Please give the items below as a numbered list, without blank lines and without the pictures.

[Data on locating visible targets]:
================
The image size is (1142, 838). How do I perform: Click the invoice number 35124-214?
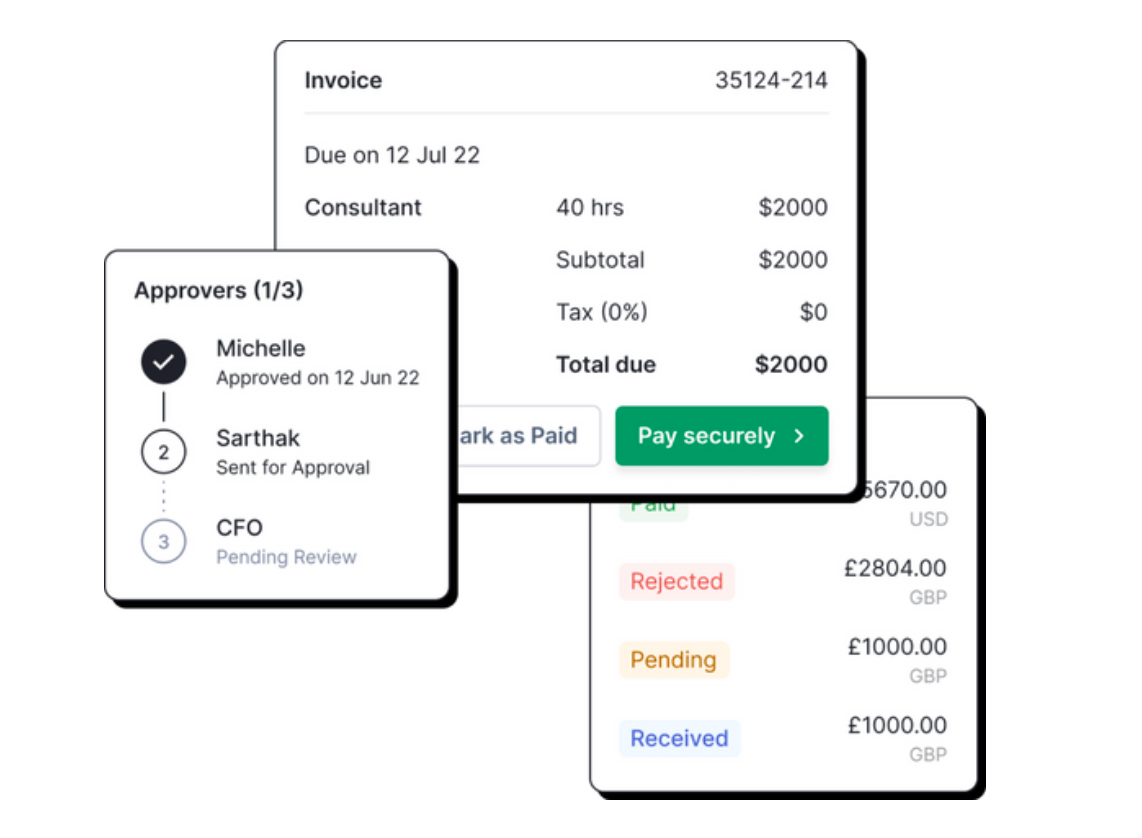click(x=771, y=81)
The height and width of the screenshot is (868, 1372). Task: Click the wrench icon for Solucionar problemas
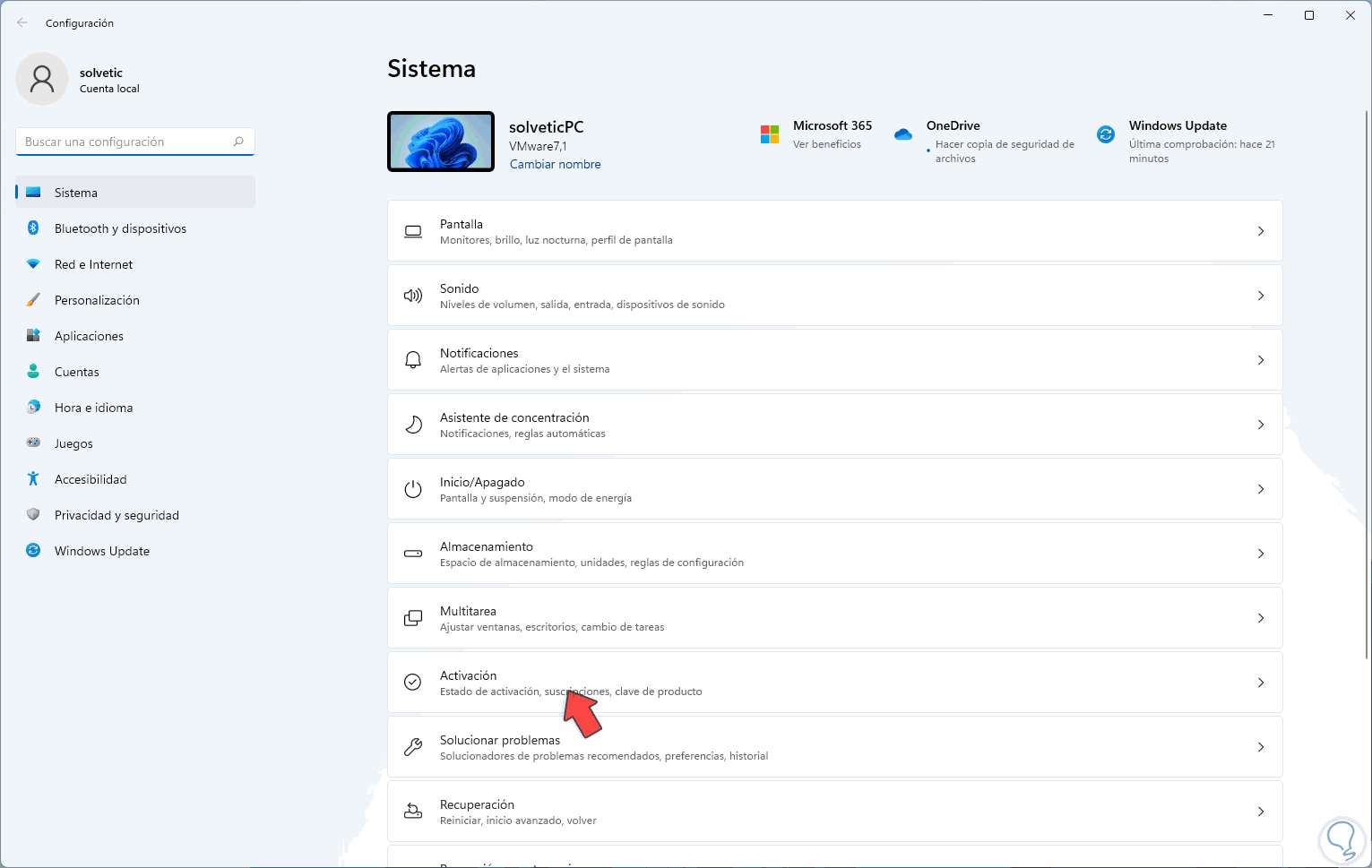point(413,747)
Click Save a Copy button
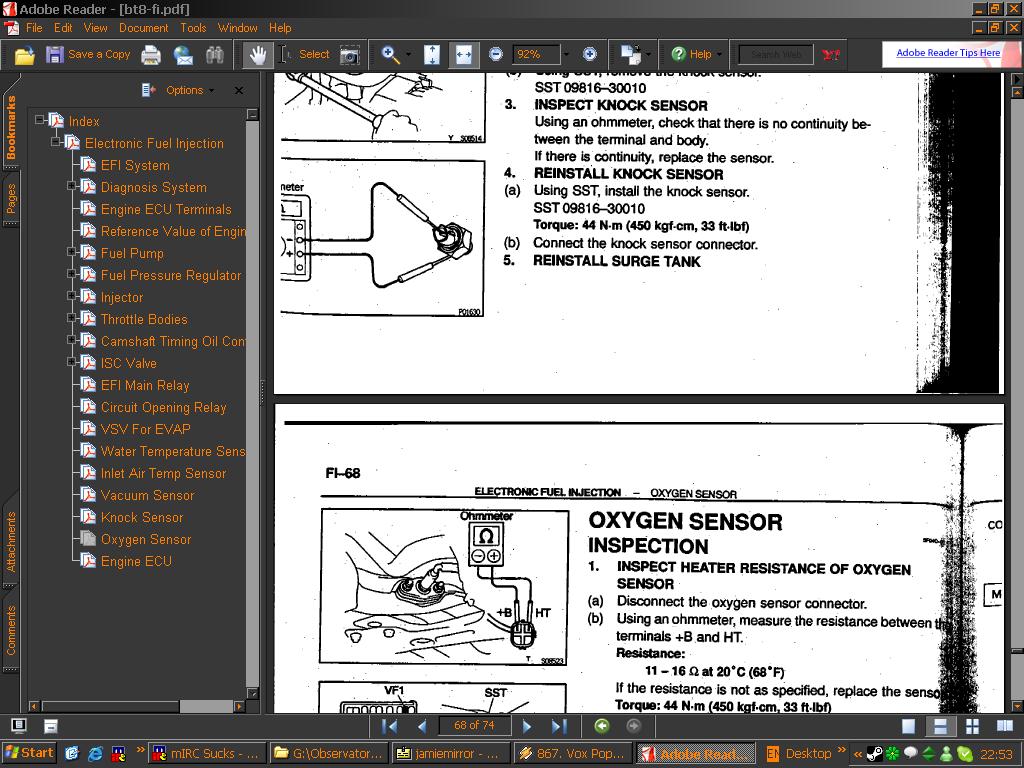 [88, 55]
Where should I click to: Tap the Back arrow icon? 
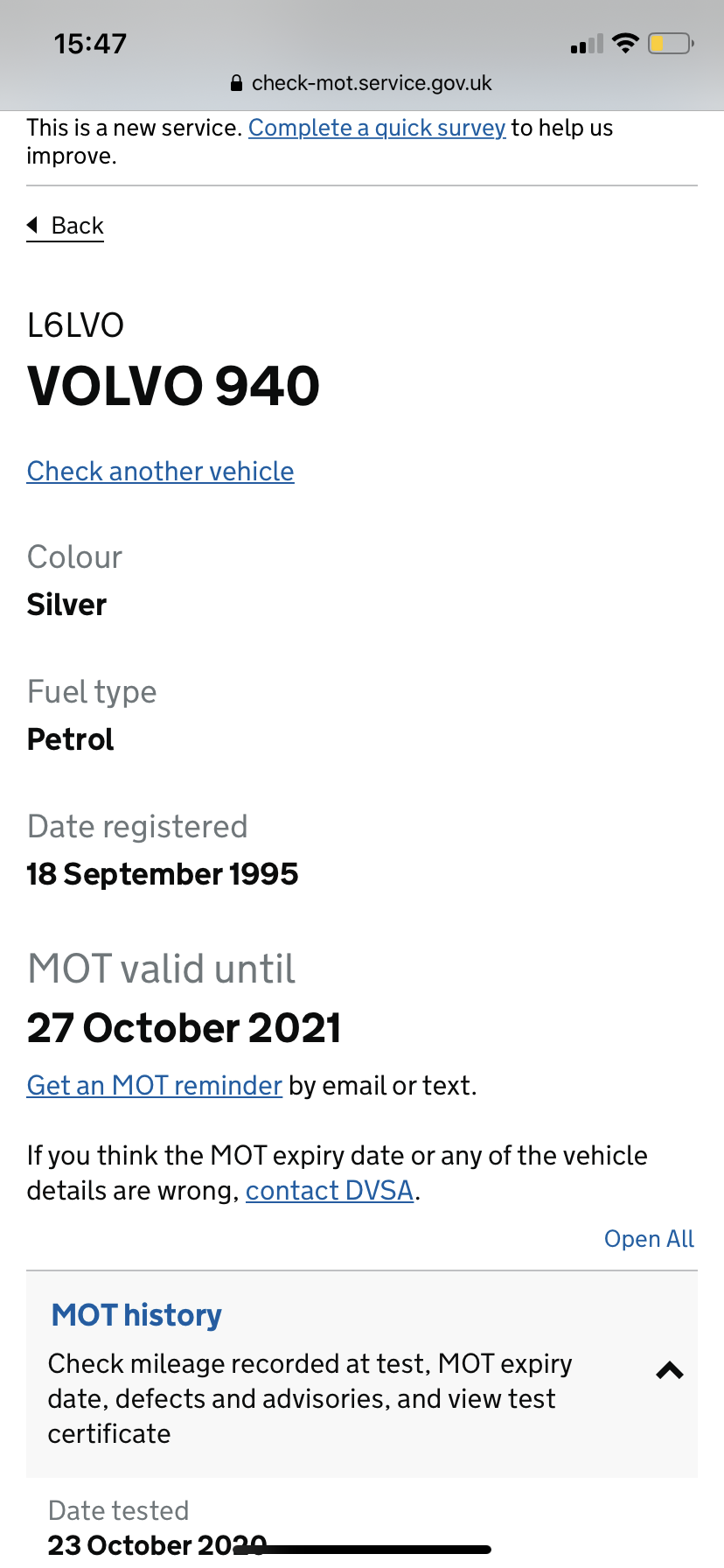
================
[WRITTEN ANSWER]:
1. The image size is (1142, 838). How do I perform: Click the invoice number 35124-214?
2. click(x=771, y=81)
3. The height and width of the screenshot is (868, 1372). Task: Click the wrench icon for Solucionar problemas
4. point(413,747)
5. Click Save a Copy button
6.  [88, 55]
7. Where should I click to: Tap the Back arrow icon? 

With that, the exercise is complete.